Advice and Questions to Ask
This is our 10th winter selling logs and in
that time we have learnt a great deal, most of which is common sense.
The amount of air needed to burn a log is directly linked to the moisture content of the log. If
you are burning good quality dry wood, once the appliance is hot, by keeping the air intake to a minimum, you should be able
to achieve a slow rolling flame. In this way most of the heat radiates into the room and is not blasted up the chimney. It
should also be said that it is important to maintain a good seal on the door as this affects your control of air intake. Ultimately
the more air introduced the faster the log burns. Obviously all fires need oxygen, but just enough to maintain a slow
clean burn and to keep your glass clean.
The word seasoned generally relates to how long a tree
has been felled. It bears no relation to how dry the logs are when they are delivered to you. Seasoned wood is not necessarily
dry wood ready to burn. Some suppliers cut 'seasoned' wood directly into their trailers and deliver the same
day. As a general rule seasoned wood cut during the winter months should be avoided as it will not dry sufficiently to burn.

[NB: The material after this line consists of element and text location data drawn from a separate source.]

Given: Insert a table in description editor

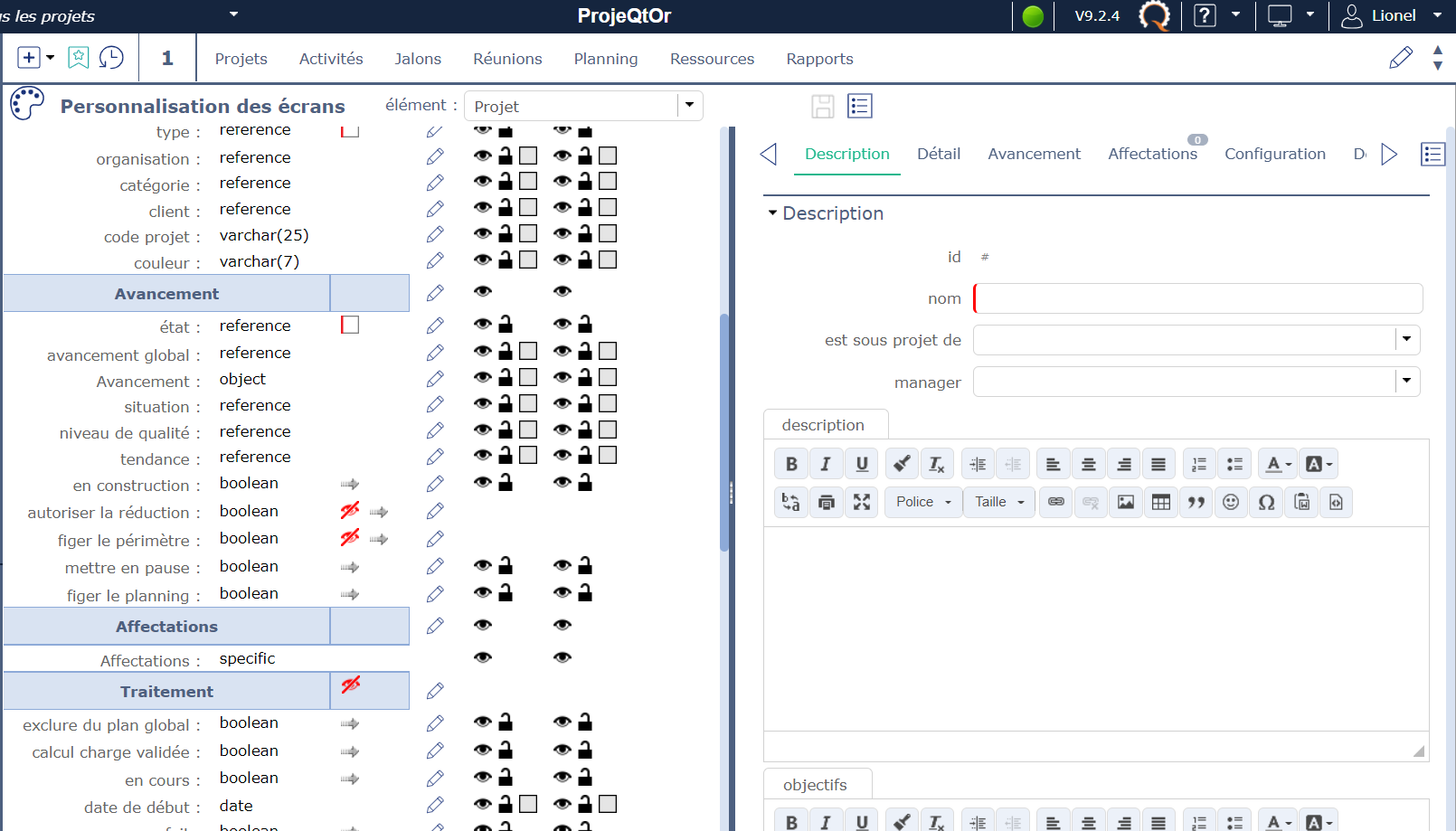Looking at the screenshot, I should (1160, 502).
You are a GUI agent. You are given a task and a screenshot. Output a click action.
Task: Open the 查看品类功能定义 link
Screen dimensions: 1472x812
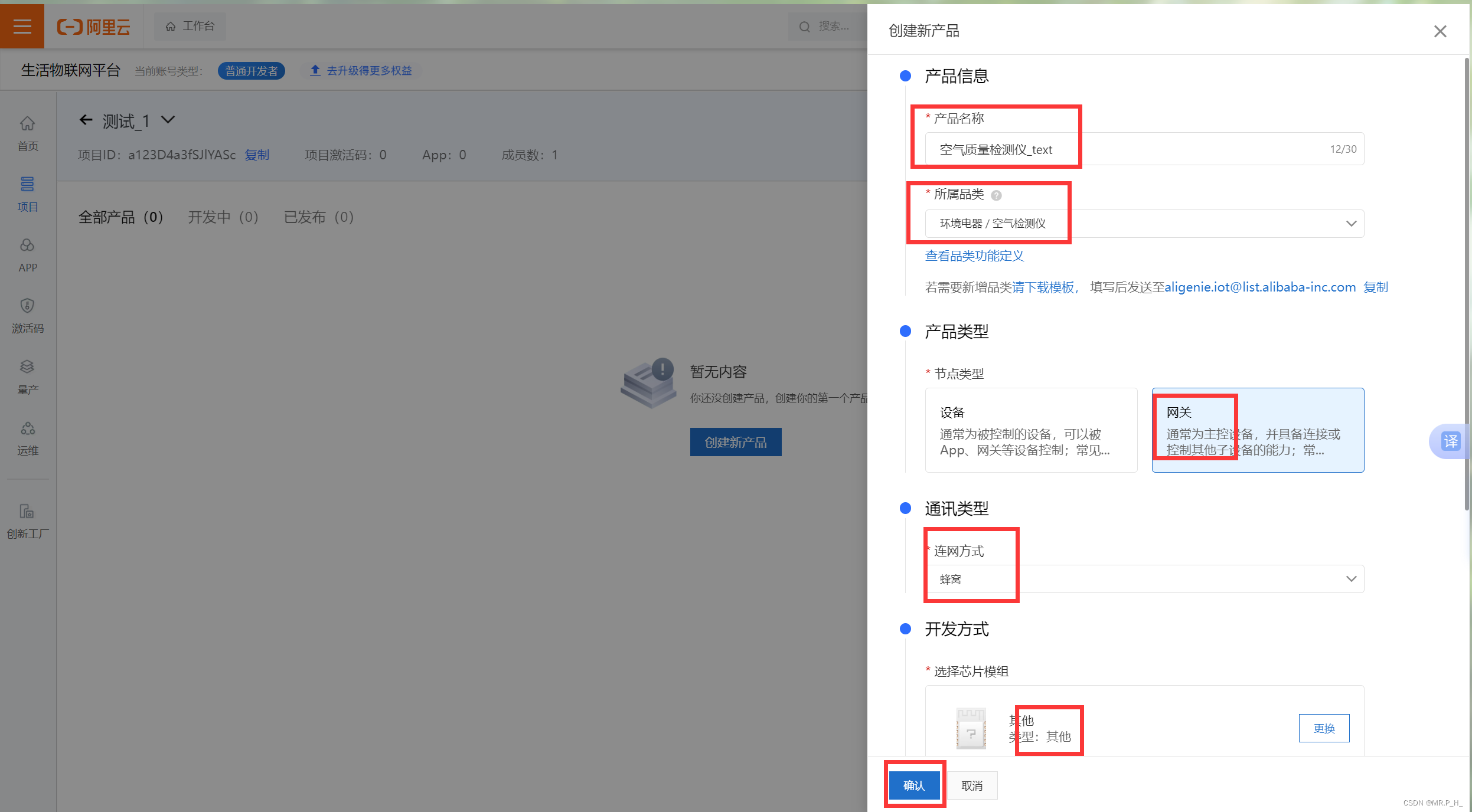pyautogui.click(x=974, y=256)
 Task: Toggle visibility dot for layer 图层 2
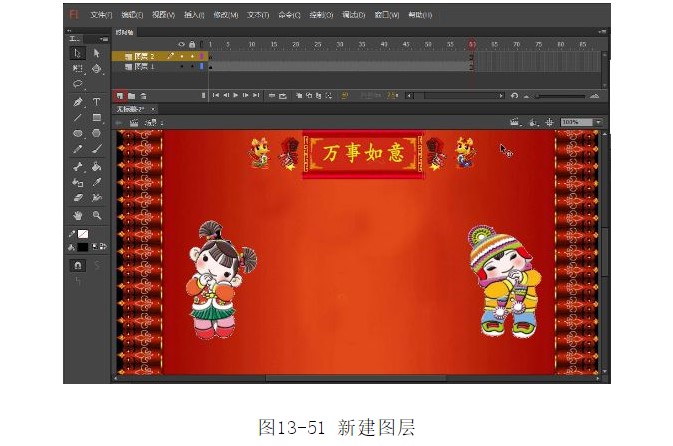coord(181,57)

Here are a few common sense pertinent questions to ask.
1 Would it be ok to come and look at the logs and discuss my requirements prior to delivery? (Be
very wary of anyone who does not welcome you to look).
2 Is your wood dry and ready to burn? Barn dried 20-25%, kiln
3 How long has the wood been cut (not felled) into logs
for the fire?
4 What species do you sell? Generally oak ash and beech are
the premium hardwoods.
If you are happy with the information given, then I'm
sure you have found a genuine supplier.